| TASK INSTRUCTIONS |
Present the lines below as a Markdown table with the columns Row and Line, numbering each row and skipping any blank lines. Leave the pictures out.

+ + + + + + +

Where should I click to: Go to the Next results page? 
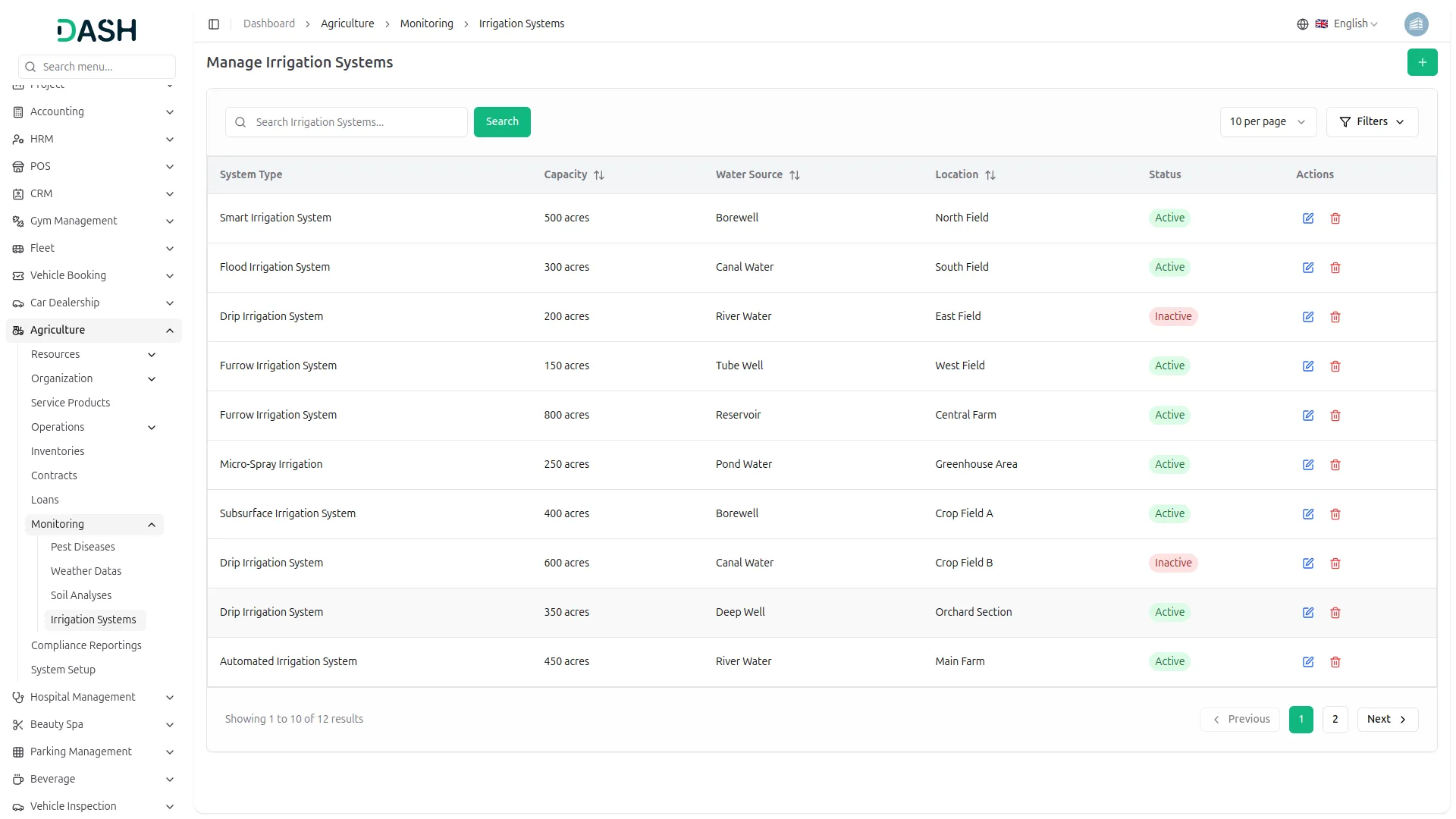(x=1386, y=720)
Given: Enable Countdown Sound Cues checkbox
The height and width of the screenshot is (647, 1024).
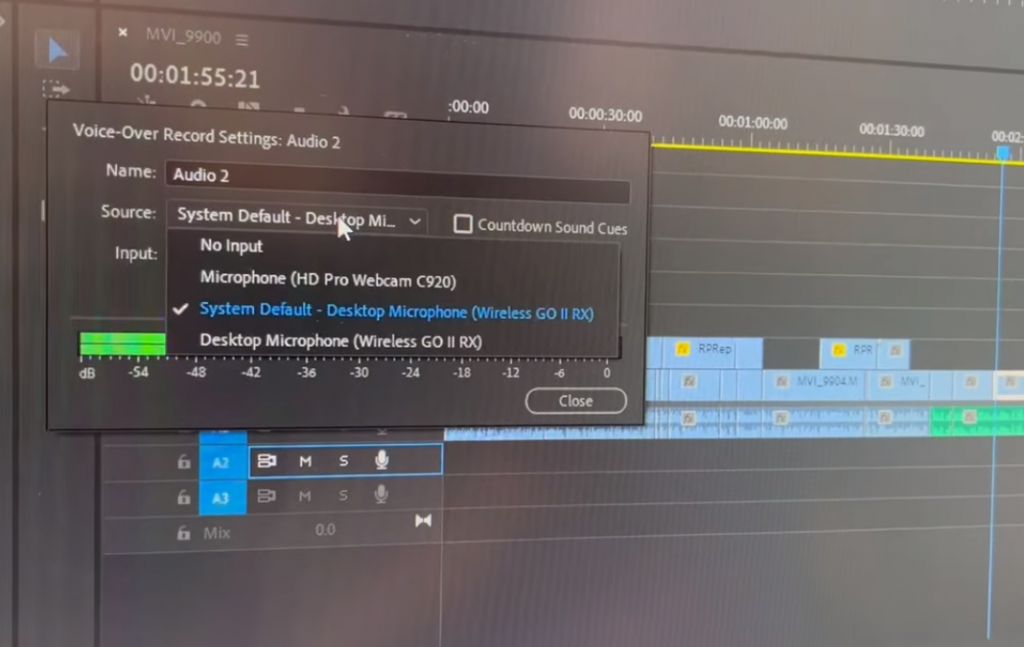Looking at the screenshot, I should (x=463, y=225).
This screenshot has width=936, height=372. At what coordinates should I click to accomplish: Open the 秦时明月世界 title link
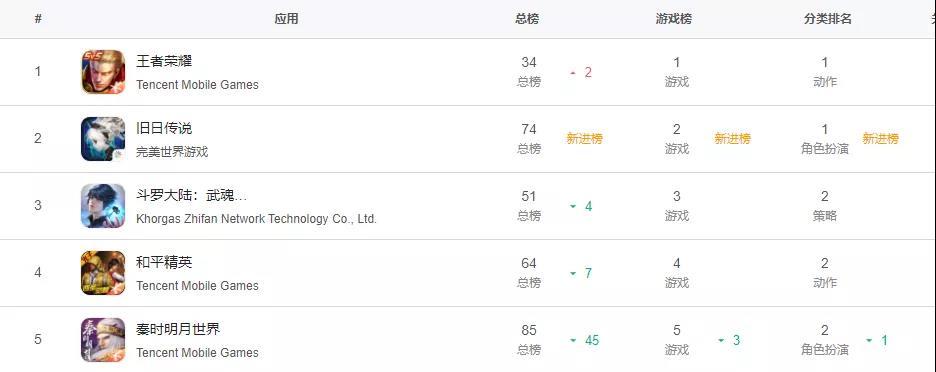coord(178,329)
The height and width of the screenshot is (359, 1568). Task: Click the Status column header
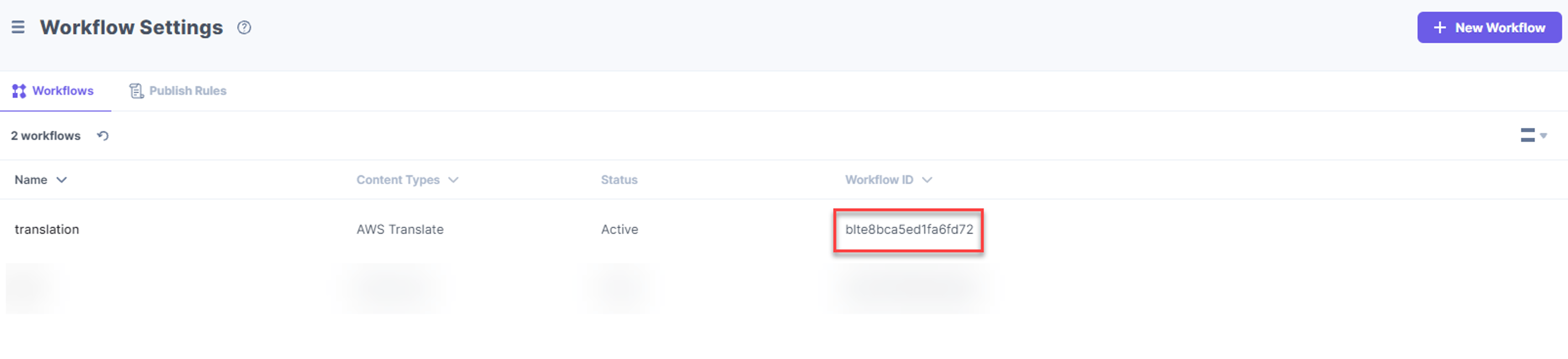(619, 180)
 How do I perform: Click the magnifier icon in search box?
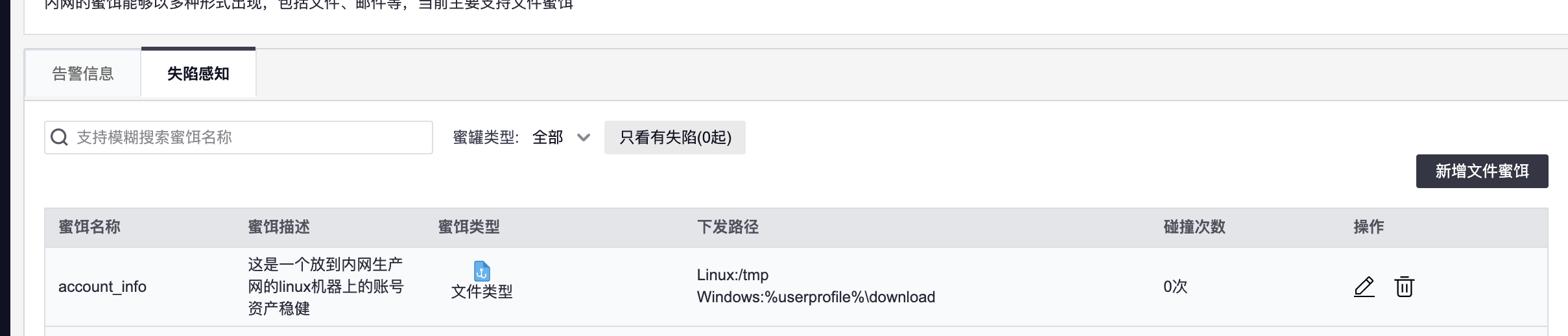(60, 138)
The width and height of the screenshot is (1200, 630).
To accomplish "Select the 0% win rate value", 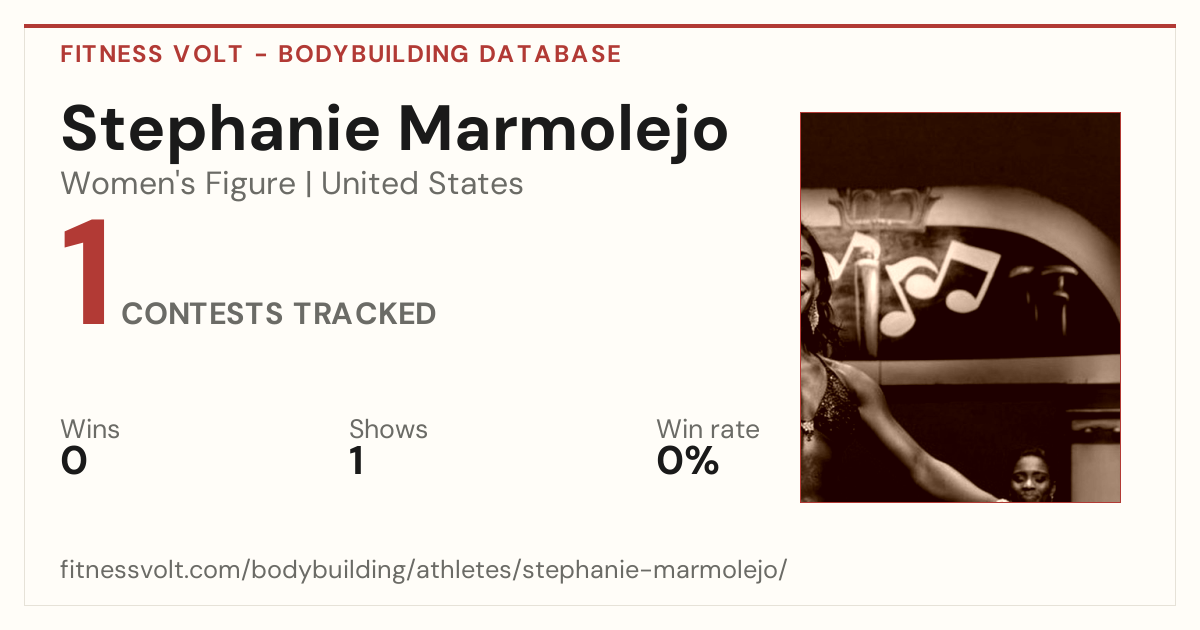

+ + + + + + +

| RESULT OF THIS EXERCISE |
| Row | Line |
|---|---|
| 1 | Where should I click to: Go to the Next results page?  |
| 2 | (x=1386, y=720) |
| 3 | Given: Enable Countdown Sound Cues checkbox |
| 4 | The height and width of the screenshot is (647, 1024). |
| 5 | Looking at the screenshot, I should (x=463, y=225). |
| 6 | This screenshot has width=936, height=372. At what coordinates should I click to accomplish: Open the 秦时明月世界 title link |
| 7 | coord(178,329) |
| 8 | The height and width of the screenshot is (359, 1568). Task: Click the Status column header |
| 9 | (619, 180) |
| 10 |  How do I perform: Click the magnifier icon in search box? |
| 11 | (60, 138) |
| 12 | The width and height of the screenshot is (1200, 630). |
| 13 | To accomplish "Select the 0% win rate value",  |